*Short problem:*
Can you edit the lines from the one containing "You are a computer-use agent." down to the one containing "[x=106, y=26]", both included, so that "logo" becomes "emblem" and nothing else changes? Give back only those lines, without the pictures.

*Material for this exercise:*
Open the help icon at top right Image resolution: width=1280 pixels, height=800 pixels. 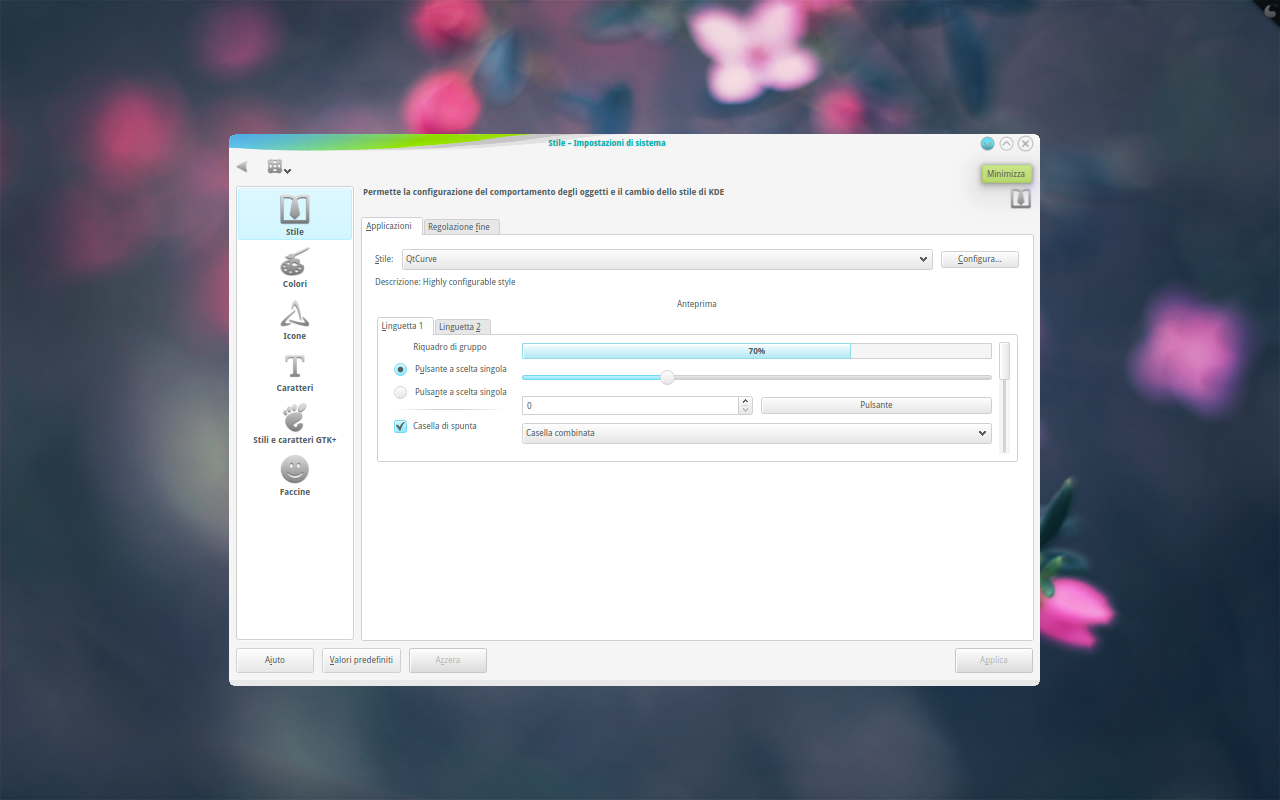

* * *

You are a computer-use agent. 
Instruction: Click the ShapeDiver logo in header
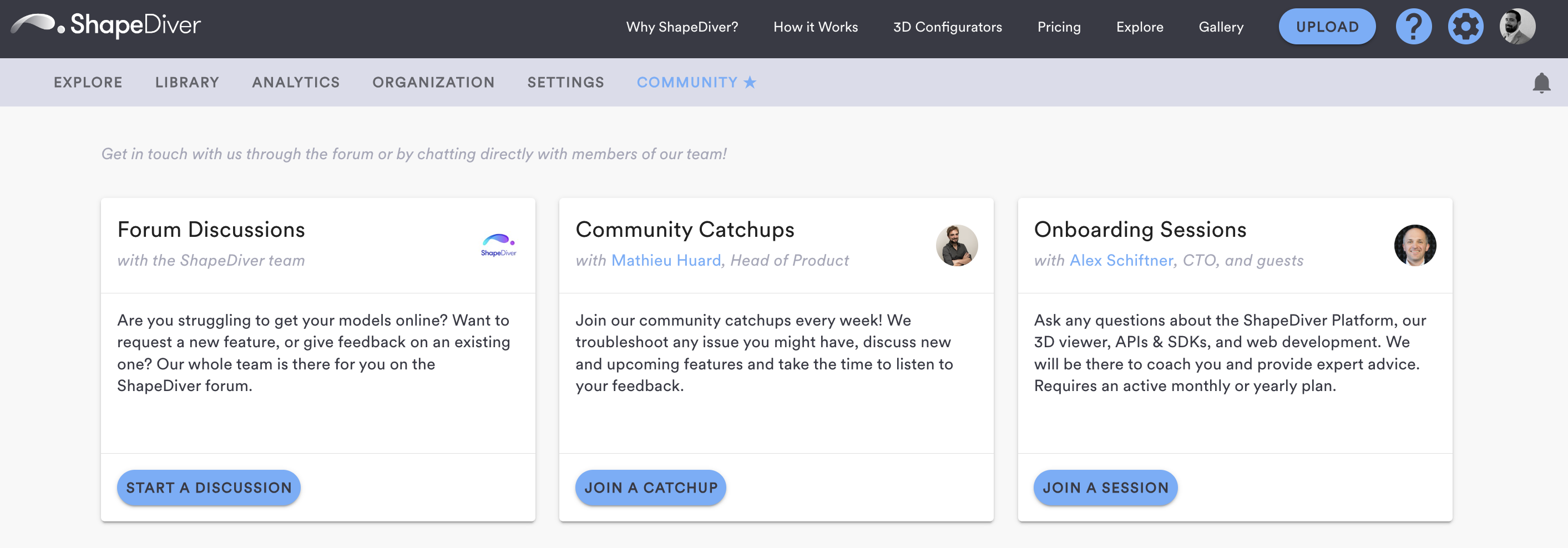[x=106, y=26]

---

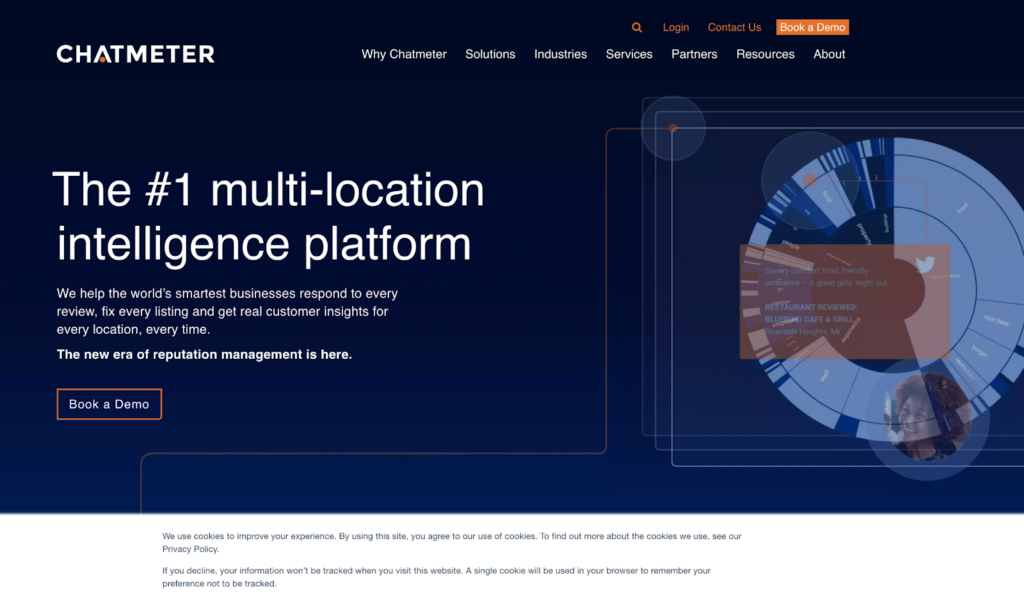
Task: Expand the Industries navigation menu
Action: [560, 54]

*Solution for this exercise:*
You are a computer-use agent. 
Instruction: Click the ShapeDiver emblem in header
[x=106, y=26]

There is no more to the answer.